Je voulais vraiment créer l’espace où je peux rencontrer des artistes que j’aime et avoir un temps de discussion. Ce n’est pas du tout une démarche journalistique. D’ailleurs, c’est pour ça que je le fais un peu quand je veux parce que j’avais vraiment envie de recréer des espaces de pensée, de réflexion, d’échange mais que ça ne soit pas soumis à des éléments extérieurs et que ce soit moi qui crée ces temps-là. À chaque fois, tous les artistes qui ont été invités, ce sont des gens dont j’ai beaucoup appris et ce sont très souvent des échanges qui continuent par la suite.

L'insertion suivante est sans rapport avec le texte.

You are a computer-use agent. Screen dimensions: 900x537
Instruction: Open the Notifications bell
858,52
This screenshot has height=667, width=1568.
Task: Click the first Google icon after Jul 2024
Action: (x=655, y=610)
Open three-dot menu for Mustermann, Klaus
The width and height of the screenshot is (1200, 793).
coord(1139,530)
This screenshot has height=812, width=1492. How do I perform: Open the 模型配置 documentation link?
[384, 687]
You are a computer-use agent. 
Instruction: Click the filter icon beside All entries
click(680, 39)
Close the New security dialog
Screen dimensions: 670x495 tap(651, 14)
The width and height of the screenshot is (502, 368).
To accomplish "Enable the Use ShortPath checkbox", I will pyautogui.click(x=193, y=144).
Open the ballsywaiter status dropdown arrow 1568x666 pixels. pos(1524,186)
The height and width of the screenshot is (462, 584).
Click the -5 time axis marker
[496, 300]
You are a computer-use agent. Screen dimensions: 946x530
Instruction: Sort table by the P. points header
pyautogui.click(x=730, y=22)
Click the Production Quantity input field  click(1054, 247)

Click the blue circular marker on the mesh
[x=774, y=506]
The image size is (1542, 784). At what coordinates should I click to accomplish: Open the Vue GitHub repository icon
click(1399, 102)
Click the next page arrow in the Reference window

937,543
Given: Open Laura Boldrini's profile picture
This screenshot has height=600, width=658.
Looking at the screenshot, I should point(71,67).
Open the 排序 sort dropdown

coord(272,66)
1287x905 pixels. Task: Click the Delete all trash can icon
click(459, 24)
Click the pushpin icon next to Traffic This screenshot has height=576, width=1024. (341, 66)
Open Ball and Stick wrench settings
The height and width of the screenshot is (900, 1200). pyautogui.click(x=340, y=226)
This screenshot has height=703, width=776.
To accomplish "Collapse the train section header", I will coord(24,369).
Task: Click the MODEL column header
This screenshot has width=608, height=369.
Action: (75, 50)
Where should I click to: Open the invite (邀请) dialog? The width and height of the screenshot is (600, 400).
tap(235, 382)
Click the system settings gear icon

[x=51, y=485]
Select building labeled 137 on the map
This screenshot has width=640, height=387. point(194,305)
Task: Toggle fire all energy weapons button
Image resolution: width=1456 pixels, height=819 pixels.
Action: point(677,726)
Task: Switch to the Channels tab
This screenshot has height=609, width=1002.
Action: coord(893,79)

Avec Virginie Despentes, on se disait qu’on pouvait pas attendre constamment d’être mis devant le fait accompli, attendre que les artistes se réunissent et échangent leurs pensées, leurs réflexions, leurs idéaux, uniquement quand il y a une mise en danger de la démocratie, comme ça a été le cas pendant l’entre-deux-tours des législatives anticipées. On ne peut pas être tributaire de ça constamment parce que c’est encore une fois être totalement tributaire des jeux de pouvoir et des partis. C’était important pour moi de créer un espace d’échange qui résonne pour le public queer. On parle de combat, de résistance et on n’attend pas que ça nous tombe dessus.
Si tu devais viser la lune, quel·le artiste est-ce que tu rêves d’avoir dans ton podcast ?
Alors, c’est même plus viser la lune, c’est déterrer les morts (rires). J’aurais adoré avoir Nina Simone. On l’entend d’ailleurs dans le générique du podcast. Elle dit : “How can you be an artist and not reflect the time ?”. Elle était évidemment pionnière et aujourd’hui, on aurait bien besoin de rappeler ça. Les vraies stars qui nous parlent dans nos tripes, ce sont des gens qui reflètent le temps et qui, sur la durée aussi, s’engagent à défendre des idéaux. C’est ça qui fait des stars plus que la célébrité un peu gratuite.
Quelles sont les œuvres qui t’ont touché récemment ?
J’ai été voir Les Chats de Marlène Sardana et Jonathan Drillet au Théâtre Chaillot et c’était génial. Je me suis dit que c’était cool qu’il y ait encore de l’argent public pour faire deux heures de pièce où t’as des chats qui parlent du réchauffement climatique et qui imitent Trump qui dit “drill, baby, drill”. C’est libre, c’est hyper intelligent sans être moralisateur. J’ai trouvé ça brillant.
Et Anora, j’ai trouvé ça fou. L’actrice est sublime et c’est d’une liberté. En fait, quand les formes sont très libres, je trouve ça cool. Il y a cette scène interminable où elle est violentée par deux mecs qui ressemblent aux mecs dans Maman j’ai raté l’avion. Ça dure, ça dure. Tu te dis “mais c’est pas possible, ça va s’arrêter”. Non, ça continue. Je trouve ça assez audacieux.